Its the Narrative, stupid

I was flipping between local coverage of the weather last night and national election coverage. The Republican narrative was typical, except they keep praising Huckabee for taking five states yesterday, ignoring the fact that he won Bible Belt states where the voters look like him. Huckabee has a couple more wins left in him in the South, Mississippi, Kentucky, North Carolina, Louisiana, and probably a caucus or two, but thats it. Romney is dead in the water unless a miracle happens. YEAH, we get to face...McCain.

More important was the coverage of Hillary. I am now pulling for Hillary mostly to be a contrarian, although I think she would be a stronger leader. Its funny that she is being criticized for being steadfast and refusing to change when the same commentators have being praising Bush for the last eight years for doing the same.

But now to the point, Russert, who apparently can't stay up late to cover anything, pointed out this morning that 2/3 of Hillary's donors are maxed out. More importantly, the next seven races heading into March 4 are going to go for Obama probably 7-0, maybe 6-1. They are caucuses and primaries in states with high African-American populations that decidedly favor Obama. Hillary is going to have to win Ohio and Texas on the fourth of March. No matter what the coverage for the next few weeks is going to be pro-Obama. Get ready, we are going for a brokered convention.

4 comments:

Sean Braisted said...

I am now pulling for Hillary

That was fast.

They are caucuses and primaries in states with high African-American populations that decidedly favor Obama.
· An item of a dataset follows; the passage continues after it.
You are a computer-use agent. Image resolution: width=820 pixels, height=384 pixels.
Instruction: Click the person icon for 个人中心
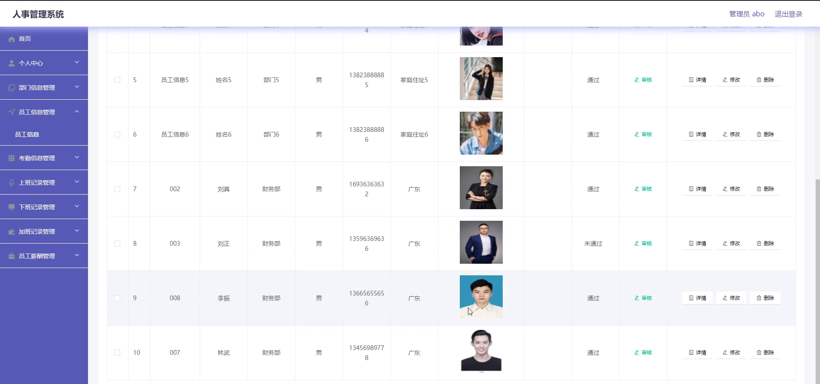(x=12, y=63)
Nebraska, Washington State, and Maine?

Also, Cardin won the Maryland primary over Mfume...so simply being black isn't a guaranteer of success in that state.

Steve Steffens said...

Ahem, remember, JON wrote this post; I am still with BO....

Obama made sure that this won't be decided before Denver, and that's a GOOD thing...

Jon Carroll said...

I guess I should I left out a comma or a word choice. I meant to say primaries and also states with high African-American populations.

Being black isn't a guarantee, but it certainly does help, you cannot argue that. Cardin-Mfume is just you fishing for an example to prove your point.

Take South Carolina, I said this immediately after the election, Bill didn't cost Hillary the election there. She was already going to lose, Bill just made the differential greater by around 7-10 points. What it did do is cost her in Georgia, Alabama, and Tennessee, and will cost her in Maryland, Virginia, DC, Kentucky, Ohio, Pennsylvania, and Louisiana.

Sean Braisted said...

Jon,

No doubt black voters identify with Obama, just as she has an inherent base with white women. But I think Obama showed yesterday that he can do incredibly well in some very white states.

I think some of the difference is, Hillary's lead was in Democratic strongholds who lived like kings under the Clinton administration, whereas many of Obama's wins were in states who saw the negative effects that the Clinton name had on the down ticket races.